Reversal of sensory deficit through sacral neuromodulation in an animal model of fecal incontinence

Background Sacral neuromodulation (SNM) is a treatment option for intractable fecal incontinence. The mechanism of action is unclear, however, increasing evidence for afferent somatosensory effects exists.

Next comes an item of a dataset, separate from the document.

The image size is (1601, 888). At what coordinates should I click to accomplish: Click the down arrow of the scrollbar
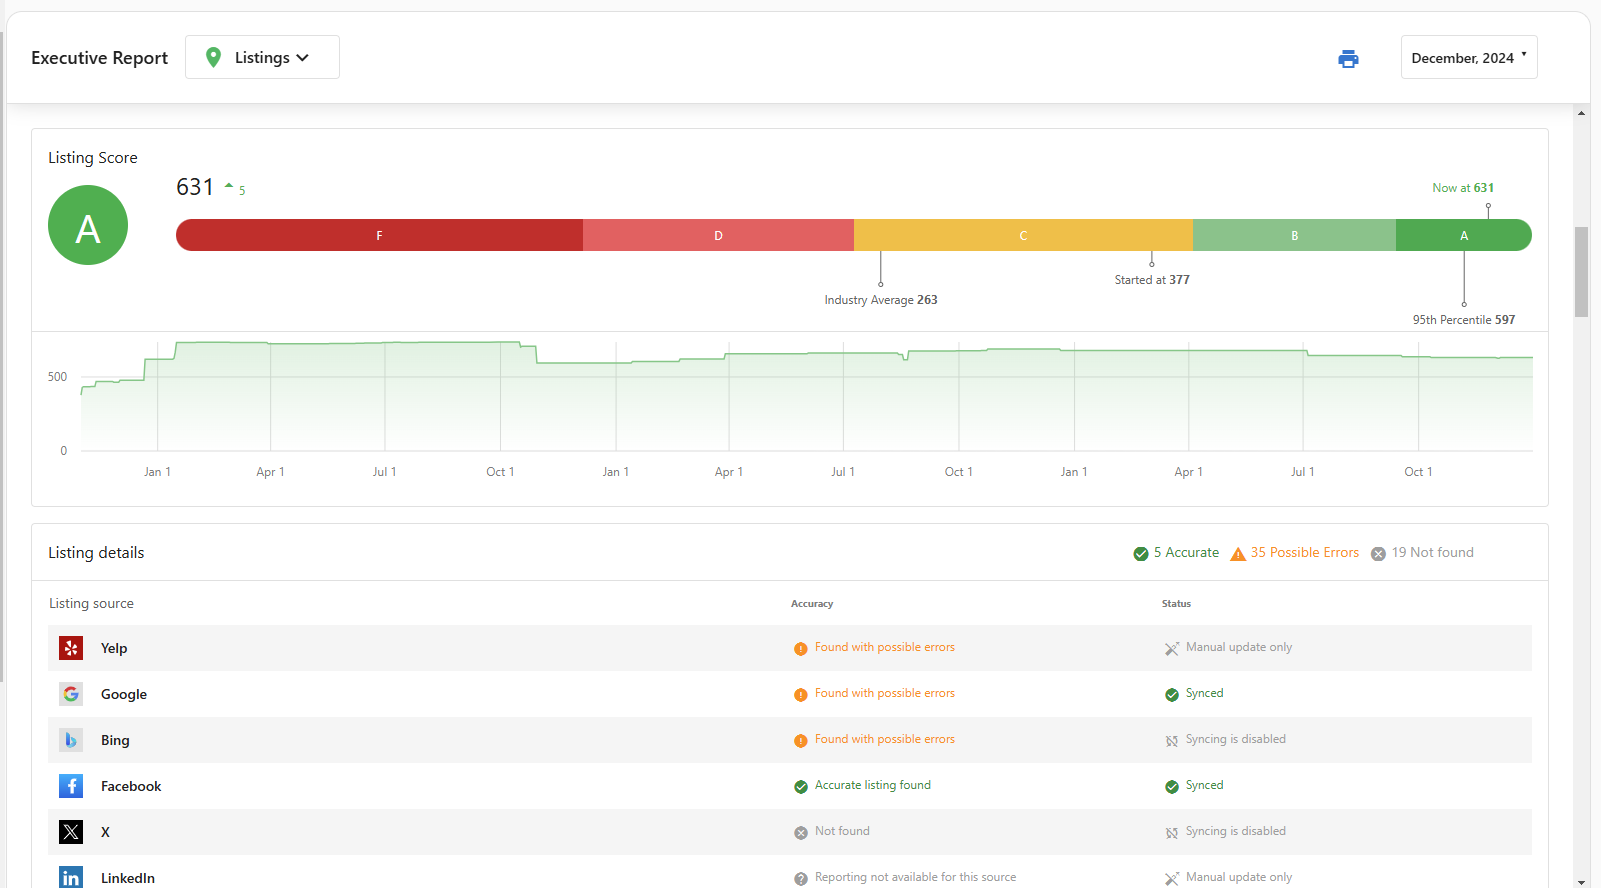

This study's aim was to elucidate effects of acute SNM on the cerebral cortex in a rodent model of pudendal nerve injury. Methods The effects of 14 Hz and 2 Hz SNM on sensory cortical activation were studied. In 32 anesthetized rats, anal canal evoked potentials (EPs) were recorded over the primary somatosensory cortex. Pudendal nerve injury was produced by 1-hour inflation of two intra-pelvic balloons. Four groups were studied: balloon injury, balloon injury plus either 14 Hz or 2 Hz SNM, sham operation. Immunohistochemistry for the neural plasticity marker polysialylated neural cell adhesion molecule (PSA-NCAM) positive cells (numerical density and location) in the somatosensory cortex was performed. Key Results Anal EP amplitudes diminished during balloon inflation; 14 Hz SNM restored diminished anal EPs to initial levels and 2 Hz SNM to above initial levels. Evoked potential latencies were prolonged during balloon inflation. The numerical density of PSA-NCAM positive cells increased in the SNM groups, but not in sham or balloon injury without SNM. Stimulated cortices showed clusters of PSA-NCAM positive cells in layers II, IV, and V. Post SNM changes were similar in both SNM groups. Conclusions & Inferences Sacral neuromodulation augments anal representation in the sensory cortex and restores afferent pathways following injury. PSA-NCAM positive cell density is increased in stimulated cortices and positive cells are clustered in layers II, IV, and V.